* [EXERCISE BRIEF] Nothing other than the lines from the one containing "Tecnología (73, 128)" through the last line of the data below should be output, each reproduced exactly.

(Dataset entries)
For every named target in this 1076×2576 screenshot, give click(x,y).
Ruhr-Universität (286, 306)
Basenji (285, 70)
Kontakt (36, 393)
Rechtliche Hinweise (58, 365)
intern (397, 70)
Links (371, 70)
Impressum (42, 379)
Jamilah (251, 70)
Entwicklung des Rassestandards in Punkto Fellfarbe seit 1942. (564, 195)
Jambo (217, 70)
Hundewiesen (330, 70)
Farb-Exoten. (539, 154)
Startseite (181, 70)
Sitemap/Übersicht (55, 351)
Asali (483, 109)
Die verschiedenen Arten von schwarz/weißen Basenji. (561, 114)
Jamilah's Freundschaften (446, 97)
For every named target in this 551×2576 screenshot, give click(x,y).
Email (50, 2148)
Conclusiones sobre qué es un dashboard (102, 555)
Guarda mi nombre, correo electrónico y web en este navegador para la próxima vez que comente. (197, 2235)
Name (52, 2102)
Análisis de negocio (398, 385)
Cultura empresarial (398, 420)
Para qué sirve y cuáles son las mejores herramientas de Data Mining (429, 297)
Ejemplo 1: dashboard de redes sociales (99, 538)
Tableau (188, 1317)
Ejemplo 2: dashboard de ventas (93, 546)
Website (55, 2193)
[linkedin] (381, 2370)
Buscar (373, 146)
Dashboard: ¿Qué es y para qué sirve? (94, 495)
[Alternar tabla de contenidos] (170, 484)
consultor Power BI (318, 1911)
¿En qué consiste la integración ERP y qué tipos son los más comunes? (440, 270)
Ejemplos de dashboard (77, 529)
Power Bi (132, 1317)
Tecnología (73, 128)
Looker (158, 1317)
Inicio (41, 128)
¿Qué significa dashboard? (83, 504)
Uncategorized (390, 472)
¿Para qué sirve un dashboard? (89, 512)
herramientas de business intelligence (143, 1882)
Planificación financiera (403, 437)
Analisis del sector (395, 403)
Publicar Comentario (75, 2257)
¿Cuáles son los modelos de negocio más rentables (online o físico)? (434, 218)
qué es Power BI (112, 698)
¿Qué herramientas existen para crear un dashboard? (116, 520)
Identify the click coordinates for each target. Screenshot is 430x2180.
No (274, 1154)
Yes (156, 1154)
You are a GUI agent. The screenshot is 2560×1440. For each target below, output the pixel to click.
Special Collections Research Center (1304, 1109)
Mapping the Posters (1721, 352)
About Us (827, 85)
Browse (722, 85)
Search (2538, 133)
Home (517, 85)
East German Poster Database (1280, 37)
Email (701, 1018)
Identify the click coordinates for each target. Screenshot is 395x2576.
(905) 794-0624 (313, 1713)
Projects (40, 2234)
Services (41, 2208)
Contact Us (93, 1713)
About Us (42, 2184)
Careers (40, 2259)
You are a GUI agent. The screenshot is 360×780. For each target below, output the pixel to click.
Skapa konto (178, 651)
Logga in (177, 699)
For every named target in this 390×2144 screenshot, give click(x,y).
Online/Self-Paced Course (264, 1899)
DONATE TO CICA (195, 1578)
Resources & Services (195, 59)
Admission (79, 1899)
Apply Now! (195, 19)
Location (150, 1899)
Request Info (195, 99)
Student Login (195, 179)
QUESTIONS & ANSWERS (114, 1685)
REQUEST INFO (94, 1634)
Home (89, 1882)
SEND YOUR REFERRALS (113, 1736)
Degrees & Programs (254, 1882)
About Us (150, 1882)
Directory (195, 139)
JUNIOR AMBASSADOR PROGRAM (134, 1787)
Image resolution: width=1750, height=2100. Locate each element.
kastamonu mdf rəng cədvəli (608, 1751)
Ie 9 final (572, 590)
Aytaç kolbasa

* [WRITTEN ANSWER]
Tecnología (73, 128)
Looker (158, 1317)
Inicio (41, 128)
¿Qué significa dashboard? (83, 504)
Uncategorized (390, 472)
¿Para qué sirve un dashboard? (89, 512)
herramientas de business intelligence (143, 1882)
Planificación financiera (403, 437)
Analisis del sector (395, 403)
Publicar Comentario (75, 2257)
¿Cuáles son los modelos de negocio más rentables (online o físico)? (434, 218)
qué es Power BI (112, 698)
¿Qué herramientas existen para crear un dashboard? (116, 520)
Identify the click coordinates for each target. Screenshot is 430x2180.
No (274, 1154)
Yes (156, 1154)
You are a GUI agent. The screenshot is 2560×1440. For each target below, output the pixel to click.
Special Collections Research Center (1304, 1109)
Mapping the Posters (1721, 352)
About Us (827, 85)
Browse (722, 85)
Search (2538, 133)
Home (517, 85)
East German Poster Database (1280, 37)
Email (701, 1018)
Identify the click coordinates for each target. Screenshot is 395x2576.
(905) 794-0624 (313, 1713)
Projects (40, 2234)
Services (41, 2208)
Contact Us (93, 1713)
About Us (42, 2184)
Careers (40, 2259)
You are a GUI agent. The screenshot is 360×780. For each target below, output the pixel to click.
Skapa konto (178, 651)
Logga in (177, 699)
For every named target in this 390×2144 screenshot, give click(x,y).
Online/Self-Paced Course (264, 1899)
DONATE TO CICA (195, 1578)
Resources & Services (195, 59)
Admission (79, 1899)
Apply Now! (195, 19)
Location (150, 1899)
Request Info (195, 99)
Student Login (195, 179)
QUESTIONS & ANSWERS (114, 1685)
REQUEST INFO (94, 1634)
Home (89, 1882)
SEND YOUR REFERRALS (113, 1736)
Degrees & Programs (254, 1882)
About Us (150, 1882)
Directory (195, 139)
JUNIOR AMBASSADOR PROGRAM (134, 1787)
Image resolution: width=1750, height=2100. Locate each element.
kastamonu mdf rəng cədvəli (608, 1751)
Ie 9 final (572, 590)
Aytaç kolbasa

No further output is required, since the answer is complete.